Now It's Skilling's Turn Why Enron's ex-CEO will "fight this thing until the day I die."
By Bethany McLean; Peter Elkind

(FORTUNE Magazine) – In the aftermath of Enron's bankruptcy, Jeff Skilling, who as Enron's president had masterminded the company's transformation into a new-economy powerhouse--and served as its CEO for six tumultuous months--alternated between public bristle and private despair. He was crushed by the suicide of his closest friend, former Enron executive Cliff Baxter, spent hours brooding alone in dive bars, and took antidepressants. At one particularly low point, he confided to friends, "I view my life as over. Depending on how it plays out, it may reach a point where it's not worth sticking around."

Over the next two years, as the investigations dragged on, Skilling's despair seemed to fade. He sought to blame others--in particular Rebecca Mark, who spent billions building power plants, and former CFO Andy Fastow--for the heavy debt that contributed to Enron's collapse. "Rebecca poured gasoline all over the balance sheet, and Andy lit the fuse," he told friends. He knew the Justice Department was still gunning for him, but the prospect made him even more defiant. "I'll fight this thing until the day I die," he'd say.

Now, Skilling will get his fight. On Feb. 19 the government unsealed a 42-count indictment against him and former chief accounting officer Rick Causey, alleging conspiracy, fraud, and insider trading. If convicted, he could spend decades in prison; the government is also seeking the forfeiture of more than $60 million plus his newly constructed Houston mansion. The 57-page indictment paints a picture not of a man who was devastated by Enron's collapse but rather of one who deliberately deceived Enron's investors to line his own pockets.

In the large gap between how Skilling has represented himself and how the government has described him lie important clues both to Jeff Skilling's upcoming defense and the nature of the crimes that were committed at Enron. Skilling's trial--and it seems certain there will be one--will shed important light on the man himself, but it will also be about the extent of an executive's responsibility. Almost from the beginning a constant refrain about the Enron case was that it would be difficult, if not impossible, to prosecute the top guys. The main reason was that they could argue that they had properly relied on accountants and lawyers to bless specific deals. That is at the heart of Jeff Skilling's defense. "Show me one fucking transaction that the accountants and the attorneys didn't sign off on," he'd privately rant.

That argument, of course, makes a mockery of common sense. In the big picture Enron was clearly a massive fraud. All those accounting manipulations in the gray area added up to financial statements that bore no relationship to financial reality. Indeed, in the Skilling indictment the government paints a portrait of a company that engaged in numerous schemes to report not the earnings that Enron actually generated, but the ones that it had promised Wall Street. Will Skilling's high-powered legal team be able to successfully argue that he bears no responsibility for that because his advisors signed off on the dirty details?
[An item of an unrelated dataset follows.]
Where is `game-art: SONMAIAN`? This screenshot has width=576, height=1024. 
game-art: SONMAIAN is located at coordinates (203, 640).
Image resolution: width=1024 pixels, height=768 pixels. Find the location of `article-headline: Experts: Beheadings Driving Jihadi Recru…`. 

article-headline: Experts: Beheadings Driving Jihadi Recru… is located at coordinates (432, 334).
To be sure, the government's case against Skilling doesn't hinge solely on this broad indictment of Enron's operations. There are also damning specifics, including some for which even the "accountants signed off" defense won't fly. For instance, the indictment alleges that Skilling and Causey had secret agreements with Fastow that ensured that an outside partnership the CFO ran would make a profit on certain deals it did with Enron. If such arrangements did exist, it would make Enron's accounting blatantly fraudulent. Skilling and Causey both deny the existence of such deals--and it may ultimately come down to their word against Fastow's.

So if Jeff Skilling is the evil architect of Enron's fraud, how could he be so shocked and devastated by the company's inevitable failure? The likely answer is that Skilling so personally identified himself with Enron--at one point he proclaimed "I am Enron!"--that to accept his role in its failure is something he cannot face, not even two years later. That may be why Skilling is so intent on fighting.

And there's the last Enron question, the one still on the minds of former shareholders. What about Ken Lay, Enron's former CEO and chairman? The conventional wisdom is that Lay, who was at best a disengaged CEO in Enron's final years, will be able to use his ignorance as an excuse. But as Linda Thomsen, the SEC's deputy director of enforcement, put it when asked about Lay on CNBC after the indictment, "The investigation is ongoing and continuing and vigorous.... We are not finished."

BETHANY MCLEAN AND PETER ELKIND co-authored The Smartest Guys in the Room, about the Enron scandal.